His meal plan emphasized easy-to-prepare meals and snacks that he enjoyed to increase his likelihood of sticking with this meal plan. Many people with ADHD struggle to meal plan and cook consistently, so his plan also contained grab-and-go options for the days when he couldn’t prepare meals.
Additionally, his new meal plan gave him enough tyrosine and vitamins to make dopamine each day.
- He was prescribed a once-daily multivitamin that contained vitamins A-K, biotin, choline, iodine, zinc, selenium, manganese, chromium, molybdenum, boron, inositol, CoQ10, Alpha lipoic acid, lutein, zeaxanthin, lycopene. Zinc, in particular, is linked to improved outcomes in ADHD.
- Digestive enzymes with meals to increase nutrient absorption.
- DIM Detox supplement twice daily between meals to assist with methylation and phase I, phase II liver detoxification.
- Fish oil supplement at 2-4 grams of combined DHA/EPA daily. Red blood cell levels of omega 3 fatty acids are generally lower in people with ADHD, and supplementation can improve outcomes.
Follow Up Nutrient Analysis
Mike’s individualized nutrition plan was designed to be healthy, easy to cook, and fun to eat.
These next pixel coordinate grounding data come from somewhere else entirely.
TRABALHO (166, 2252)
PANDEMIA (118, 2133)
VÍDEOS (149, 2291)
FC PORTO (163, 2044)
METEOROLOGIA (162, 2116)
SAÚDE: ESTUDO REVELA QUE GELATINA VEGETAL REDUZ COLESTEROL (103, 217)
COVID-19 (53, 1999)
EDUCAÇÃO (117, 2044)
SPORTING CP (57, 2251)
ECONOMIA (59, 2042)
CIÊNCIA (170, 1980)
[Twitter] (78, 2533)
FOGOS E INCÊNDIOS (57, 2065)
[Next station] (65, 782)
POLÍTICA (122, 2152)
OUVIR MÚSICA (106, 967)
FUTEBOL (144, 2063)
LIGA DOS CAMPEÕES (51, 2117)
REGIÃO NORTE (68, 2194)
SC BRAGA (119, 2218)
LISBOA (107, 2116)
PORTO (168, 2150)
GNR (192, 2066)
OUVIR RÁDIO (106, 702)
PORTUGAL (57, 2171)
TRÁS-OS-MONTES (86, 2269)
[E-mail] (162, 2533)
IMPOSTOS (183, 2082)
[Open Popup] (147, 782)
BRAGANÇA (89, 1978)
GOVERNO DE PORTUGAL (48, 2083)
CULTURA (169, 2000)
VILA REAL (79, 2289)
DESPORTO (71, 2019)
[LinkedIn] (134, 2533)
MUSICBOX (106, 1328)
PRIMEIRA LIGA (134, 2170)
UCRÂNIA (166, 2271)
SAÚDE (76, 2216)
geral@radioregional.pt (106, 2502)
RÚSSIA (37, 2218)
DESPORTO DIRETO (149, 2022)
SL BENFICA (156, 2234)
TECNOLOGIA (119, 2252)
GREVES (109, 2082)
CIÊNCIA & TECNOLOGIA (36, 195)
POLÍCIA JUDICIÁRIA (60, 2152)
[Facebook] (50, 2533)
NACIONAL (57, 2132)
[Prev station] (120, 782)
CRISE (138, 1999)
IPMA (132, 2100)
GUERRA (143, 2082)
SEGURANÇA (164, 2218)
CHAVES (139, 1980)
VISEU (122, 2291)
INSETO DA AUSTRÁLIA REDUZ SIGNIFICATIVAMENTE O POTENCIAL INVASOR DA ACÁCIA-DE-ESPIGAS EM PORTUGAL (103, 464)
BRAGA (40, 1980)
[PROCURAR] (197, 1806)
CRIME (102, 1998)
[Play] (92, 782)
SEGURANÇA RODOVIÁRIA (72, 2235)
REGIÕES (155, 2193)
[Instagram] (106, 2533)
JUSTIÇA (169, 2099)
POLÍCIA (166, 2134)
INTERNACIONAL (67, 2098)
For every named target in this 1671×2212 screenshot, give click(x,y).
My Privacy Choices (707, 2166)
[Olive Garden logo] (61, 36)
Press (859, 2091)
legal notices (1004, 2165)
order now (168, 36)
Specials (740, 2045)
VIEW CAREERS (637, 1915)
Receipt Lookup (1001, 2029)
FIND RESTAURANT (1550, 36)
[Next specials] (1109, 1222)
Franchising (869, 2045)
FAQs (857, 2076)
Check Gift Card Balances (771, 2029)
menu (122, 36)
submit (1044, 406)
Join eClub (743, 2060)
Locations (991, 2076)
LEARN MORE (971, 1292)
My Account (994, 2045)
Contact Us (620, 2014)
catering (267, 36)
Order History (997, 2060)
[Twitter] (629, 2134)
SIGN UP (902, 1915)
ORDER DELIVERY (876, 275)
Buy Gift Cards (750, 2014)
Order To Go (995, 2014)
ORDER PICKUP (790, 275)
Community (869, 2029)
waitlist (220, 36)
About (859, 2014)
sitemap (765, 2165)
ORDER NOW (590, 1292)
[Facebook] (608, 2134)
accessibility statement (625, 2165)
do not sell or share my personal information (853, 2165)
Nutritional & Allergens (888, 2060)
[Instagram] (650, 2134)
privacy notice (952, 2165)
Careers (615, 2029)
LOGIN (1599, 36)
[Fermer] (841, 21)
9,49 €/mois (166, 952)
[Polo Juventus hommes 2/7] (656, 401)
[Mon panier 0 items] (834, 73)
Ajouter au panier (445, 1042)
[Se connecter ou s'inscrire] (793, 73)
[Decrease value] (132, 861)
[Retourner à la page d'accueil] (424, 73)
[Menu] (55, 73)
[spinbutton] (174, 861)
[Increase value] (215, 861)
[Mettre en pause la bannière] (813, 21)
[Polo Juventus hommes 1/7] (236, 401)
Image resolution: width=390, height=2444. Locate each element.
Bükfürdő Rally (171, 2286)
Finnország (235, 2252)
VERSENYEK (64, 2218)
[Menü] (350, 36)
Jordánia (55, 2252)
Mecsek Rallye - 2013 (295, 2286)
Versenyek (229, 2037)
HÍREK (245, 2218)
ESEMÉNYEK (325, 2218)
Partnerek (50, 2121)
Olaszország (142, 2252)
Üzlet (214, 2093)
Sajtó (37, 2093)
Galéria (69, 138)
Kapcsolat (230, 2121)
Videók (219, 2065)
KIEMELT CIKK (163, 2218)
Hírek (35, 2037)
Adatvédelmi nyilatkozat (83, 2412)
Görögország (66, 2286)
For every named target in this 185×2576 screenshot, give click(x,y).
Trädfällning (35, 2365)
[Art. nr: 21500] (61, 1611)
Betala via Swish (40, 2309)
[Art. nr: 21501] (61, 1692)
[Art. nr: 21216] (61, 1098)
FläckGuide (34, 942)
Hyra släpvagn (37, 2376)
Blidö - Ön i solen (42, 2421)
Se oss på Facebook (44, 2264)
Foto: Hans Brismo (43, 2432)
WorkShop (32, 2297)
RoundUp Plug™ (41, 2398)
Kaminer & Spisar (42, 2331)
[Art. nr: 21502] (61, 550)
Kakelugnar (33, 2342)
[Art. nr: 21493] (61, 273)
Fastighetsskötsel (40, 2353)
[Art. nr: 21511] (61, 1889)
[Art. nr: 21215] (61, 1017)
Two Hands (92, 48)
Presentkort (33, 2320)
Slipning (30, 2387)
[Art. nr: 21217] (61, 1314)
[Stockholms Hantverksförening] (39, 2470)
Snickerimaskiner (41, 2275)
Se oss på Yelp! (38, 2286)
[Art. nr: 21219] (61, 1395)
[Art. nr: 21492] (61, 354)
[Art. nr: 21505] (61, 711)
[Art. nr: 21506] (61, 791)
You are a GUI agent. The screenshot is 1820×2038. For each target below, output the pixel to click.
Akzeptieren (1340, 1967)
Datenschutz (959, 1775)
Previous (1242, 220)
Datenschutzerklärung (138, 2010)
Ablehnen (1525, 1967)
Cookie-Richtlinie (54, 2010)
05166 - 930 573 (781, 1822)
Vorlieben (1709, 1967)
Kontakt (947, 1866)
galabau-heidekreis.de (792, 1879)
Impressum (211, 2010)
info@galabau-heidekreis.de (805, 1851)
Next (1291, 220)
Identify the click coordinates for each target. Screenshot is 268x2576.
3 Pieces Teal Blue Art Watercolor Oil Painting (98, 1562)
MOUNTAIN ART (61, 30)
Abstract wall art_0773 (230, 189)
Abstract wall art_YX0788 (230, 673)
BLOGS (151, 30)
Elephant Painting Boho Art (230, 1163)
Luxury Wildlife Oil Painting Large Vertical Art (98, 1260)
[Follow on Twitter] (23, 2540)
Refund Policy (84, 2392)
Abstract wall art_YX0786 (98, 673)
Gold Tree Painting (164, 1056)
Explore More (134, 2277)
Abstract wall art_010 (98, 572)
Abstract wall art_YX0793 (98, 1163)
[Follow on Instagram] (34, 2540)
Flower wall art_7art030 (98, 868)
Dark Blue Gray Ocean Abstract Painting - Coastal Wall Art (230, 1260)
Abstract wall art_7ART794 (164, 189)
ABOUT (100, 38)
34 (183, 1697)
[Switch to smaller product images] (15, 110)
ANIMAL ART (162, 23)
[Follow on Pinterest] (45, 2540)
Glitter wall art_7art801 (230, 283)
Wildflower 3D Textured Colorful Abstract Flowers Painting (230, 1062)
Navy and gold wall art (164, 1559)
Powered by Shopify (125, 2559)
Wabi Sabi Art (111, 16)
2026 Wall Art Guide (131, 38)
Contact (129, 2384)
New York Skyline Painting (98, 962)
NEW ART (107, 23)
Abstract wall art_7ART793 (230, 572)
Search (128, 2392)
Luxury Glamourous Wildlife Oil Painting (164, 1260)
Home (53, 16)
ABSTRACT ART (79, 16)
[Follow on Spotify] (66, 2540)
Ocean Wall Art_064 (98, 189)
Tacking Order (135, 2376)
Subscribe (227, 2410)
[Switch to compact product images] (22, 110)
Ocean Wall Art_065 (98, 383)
It was also designed to correct his inadequate intake of vitamins B1, B2, B3, B5, B12, B9, C, D, E, and K.
The nutrient analysis reveals that he has met >100% RDI for these nutrients each day on average for the past six months.
Additionally, he now consumes enough zinc, copper, and iron, which are required for dopamine and adrenaline synthesis and are suggested to improve outcomes in ADHD.
His dietary protein intake increased by nearly 50%, which provides him adequate tyrosine to make adrenaline and dopamine.
Follow Up Labs
- Vitamin D is now normal
- TSH, and testosterone levels improved naturally over time with this protocol.
Results From a Functional Medicine ADHD Treatment Program
Over the course of a year and a half, Mike and I had three more follow-ups. At his third follow-up, he reported that he felt significantly better. His concentration had improved, and his daytime fatigue and brain fog were gone. He had lost fat and water weight and increased his muscle mass. He was no longer bloated and felt that he digested foods much more easily. As a result, his body image had improved, and he looked and felt better.
Mike also reported that he now slept through the night and no longer experienced daytime or nighttime anxiety. His daily caffeine intake had decreased by 50% without associated reductions in alertness, energy level, or focus. He noticed fewer side effects from his medications and was able to experience a noticeable increase in their clinical effectiveness at the same dose. He hadn’t had to pull over while driving in months.
Mike now felt that his ADHD symptoms were under control for the first time in years.
You can treat symptoms of ADHD by treating the whole person. In this case, treating Mike with a combination of a food-as-medicine plan, supplements, and optimizing sleep helped improve his symptoms and gave him more control over his life, energy, and performance levels.